Mereka berhenti dan bersembunyi di balik pohon saat melihat beberapa pemuda bersama-sama melihat mesin pelacak. Setelah mendengar percakapan mereka, Rain dan Ferry akhirnya tahu bahwa mereka berniat jahat pada keluarga Alvayet.
“Tadi aku melihat orang asing itu berlari ke sini. Kau....tidak melihatnya?” Ferry mulai bertanya dengan hati-hati saat mencermati tatapan Rain yang kembali keruh. “Rain,” panggil Ferry takut-takut.
Rain tampak menelan ludah beberapa kali. Matanya tak fokus, berputar ke segala arah dengan cepat, lalu beberapa saat terpejam. Rain ingin melawan sesuatu yang masuk di dalam dirinya.
“Rain, katakan sesuatu! Kau kenapa?”
Rain sangat ingin mengutarakan perasaannya. Tapi rasa itu terlalu rumit untuk dijelaskan.
Sebuah suara menggema samar-samar dalam pendengarannya. Lalu suara itu mengucapkan kalimat pendek yang membuat seluruh syarafnya menegang.
...
“Kau merindukanku?” *Suara Olivier
...
Rasa khawatir  pada Alicia terus menghujam Rain. Tanpa alasan yang jelas, ia ingin menangis. Ia takut Alicia terluka. Ia tak ingin...
...
“Baiklah, mulai sekarang, kita tidak akan terpisah. Aku akan tinggal di sini, menjagamu. Aku tidak akan membiarkan siapapun melukaimu.”
...
Rain merasa nafasnya seperti direnggut paksa  menyadari bahwa suara yang terus menggema di hatinya adalah suara Olivier. Kalimat itu diucapkan Olivier untuk Alicia.

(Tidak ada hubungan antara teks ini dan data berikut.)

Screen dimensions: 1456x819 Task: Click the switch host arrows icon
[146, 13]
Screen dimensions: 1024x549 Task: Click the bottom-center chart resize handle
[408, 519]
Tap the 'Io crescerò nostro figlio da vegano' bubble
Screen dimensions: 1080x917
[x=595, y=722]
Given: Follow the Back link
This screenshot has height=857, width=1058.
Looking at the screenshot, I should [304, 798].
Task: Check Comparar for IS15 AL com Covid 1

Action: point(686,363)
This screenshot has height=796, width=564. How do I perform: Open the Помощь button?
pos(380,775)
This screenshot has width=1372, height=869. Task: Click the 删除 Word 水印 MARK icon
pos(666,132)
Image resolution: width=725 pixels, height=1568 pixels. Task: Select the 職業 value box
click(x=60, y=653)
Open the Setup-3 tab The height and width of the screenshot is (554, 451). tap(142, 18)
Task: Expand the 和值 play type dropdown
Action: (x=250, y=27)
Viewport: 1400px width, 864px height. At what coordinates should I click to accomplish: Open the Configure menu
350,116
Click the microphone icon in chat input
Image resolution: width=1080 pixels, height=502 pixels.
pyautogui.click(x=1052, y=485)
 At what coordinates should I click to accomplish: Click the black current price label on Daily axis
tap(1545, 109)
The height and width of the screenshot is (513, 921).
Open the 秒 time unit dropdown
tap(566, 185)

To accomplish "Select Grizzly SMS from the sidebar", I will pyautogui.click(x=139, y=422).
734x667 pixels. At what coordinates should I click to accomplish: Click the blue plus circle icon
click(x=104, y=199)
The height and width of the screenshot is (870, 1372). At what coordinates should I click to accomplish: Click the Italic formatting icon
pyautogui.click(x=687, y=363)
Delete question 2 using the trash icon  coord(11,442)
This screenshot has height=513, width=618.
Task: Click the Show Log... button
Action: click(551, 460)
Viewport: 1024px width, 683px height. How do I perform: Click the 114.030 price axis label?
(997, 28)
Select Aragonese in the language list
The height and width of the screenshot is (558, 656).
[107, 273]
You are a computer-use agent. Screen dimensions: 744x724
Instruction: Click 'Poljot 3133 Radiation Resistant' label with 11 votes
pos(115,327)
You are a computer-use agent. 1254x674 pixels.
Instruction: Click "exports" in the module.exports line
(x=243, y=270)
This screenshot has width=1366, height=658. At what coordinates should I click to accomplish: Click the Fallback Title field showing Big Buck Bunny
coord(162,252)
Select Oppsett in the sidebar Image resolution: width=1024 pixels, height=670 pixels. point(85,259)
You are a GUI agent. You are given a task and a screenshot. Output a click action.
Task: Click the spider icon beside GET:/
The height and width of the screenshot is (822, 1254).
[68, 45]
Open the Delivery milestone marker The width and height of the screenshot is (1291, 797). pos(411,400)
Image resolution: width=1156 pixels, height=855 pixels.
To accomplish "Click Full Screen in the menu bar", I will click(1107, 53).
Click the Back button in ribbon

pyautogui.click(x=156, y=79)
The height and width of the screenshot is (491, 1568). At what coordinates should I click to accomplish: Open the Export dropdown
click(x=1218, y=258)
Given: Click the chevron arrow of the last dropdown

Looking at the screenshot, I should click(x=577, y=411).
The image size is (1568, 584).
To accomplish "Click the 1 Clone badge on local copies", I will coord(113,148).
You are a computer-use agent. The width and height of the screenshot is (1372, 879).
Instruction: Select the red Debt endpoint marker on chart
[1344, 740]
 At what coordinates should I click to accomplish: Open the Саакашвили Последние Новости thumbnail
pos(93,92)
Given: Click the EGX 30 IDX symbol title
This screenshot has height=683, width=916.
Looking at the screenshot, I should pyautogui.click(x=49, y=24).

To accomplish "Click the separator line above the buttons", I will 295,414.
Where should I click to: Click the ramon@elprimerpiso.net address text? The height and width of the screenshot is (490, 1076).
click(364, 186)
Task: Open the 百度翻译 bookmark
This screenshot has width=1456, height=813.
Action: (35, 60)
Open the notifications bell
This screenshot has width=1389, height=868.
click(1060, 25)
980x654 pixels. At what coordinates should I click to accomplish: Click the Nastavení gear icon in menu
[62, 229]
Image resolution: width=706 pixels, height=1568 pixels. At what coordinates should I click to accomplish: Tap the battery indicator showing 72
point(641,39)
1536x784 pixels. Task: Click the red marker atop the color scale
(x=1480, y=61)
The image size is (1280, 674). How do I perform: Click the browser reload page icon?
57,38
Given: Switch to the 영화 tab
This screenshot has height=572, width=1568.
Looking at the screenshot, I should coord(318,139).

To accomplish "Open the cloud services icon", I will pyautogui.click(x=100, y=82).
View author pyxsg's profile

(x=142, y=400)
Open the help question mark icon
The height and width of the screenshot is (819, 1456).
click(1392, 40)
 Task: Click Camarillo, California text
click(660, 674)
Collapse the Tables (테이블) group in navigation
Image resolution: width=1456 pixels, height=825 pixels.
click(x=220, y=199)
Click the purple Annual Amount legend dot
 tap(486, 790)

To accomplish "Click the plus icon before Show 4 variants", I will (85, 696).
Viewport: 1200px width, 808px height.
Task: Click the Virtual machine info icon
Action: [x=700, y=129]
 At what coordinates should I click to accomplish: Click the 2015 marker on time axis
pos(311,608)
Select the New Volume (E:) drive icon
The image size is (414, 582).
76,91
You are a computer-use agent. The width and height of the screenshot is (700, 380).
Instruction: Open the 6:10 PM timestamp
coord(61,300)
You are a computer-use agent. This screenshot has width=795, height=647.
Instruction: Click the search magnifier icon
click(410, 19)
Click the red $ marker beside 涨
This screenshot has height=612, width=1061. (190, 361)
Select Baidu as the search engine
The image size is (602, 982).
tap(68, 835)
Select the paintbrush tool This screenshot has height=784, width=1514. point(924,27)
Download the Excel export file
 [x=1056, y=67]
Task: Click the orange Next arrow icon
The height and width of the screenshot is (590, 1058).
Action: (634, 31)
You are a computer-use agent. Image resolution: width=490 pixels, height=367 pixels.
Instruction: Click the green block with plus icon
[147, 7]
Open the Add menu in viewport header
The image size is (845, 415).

Sesak di dada membuat gemetar. Jiwanya seperti terbelah menjadi dua bagian. Satu bagian menginginkan tubuhnya bergerak menyelamatkan Alicia, dan bagian yang satunya lagi menginginkannya untuk diam.
“Oli-vi-yer!” Leher Rain seperti dicekik saat mengucapkan nama itu.
Rain bangkit lalu berlari sangat kencang. Kaki terasa begitu ringan saat dirinya memutuskan untuk bergerak menyelamatkan Alicia.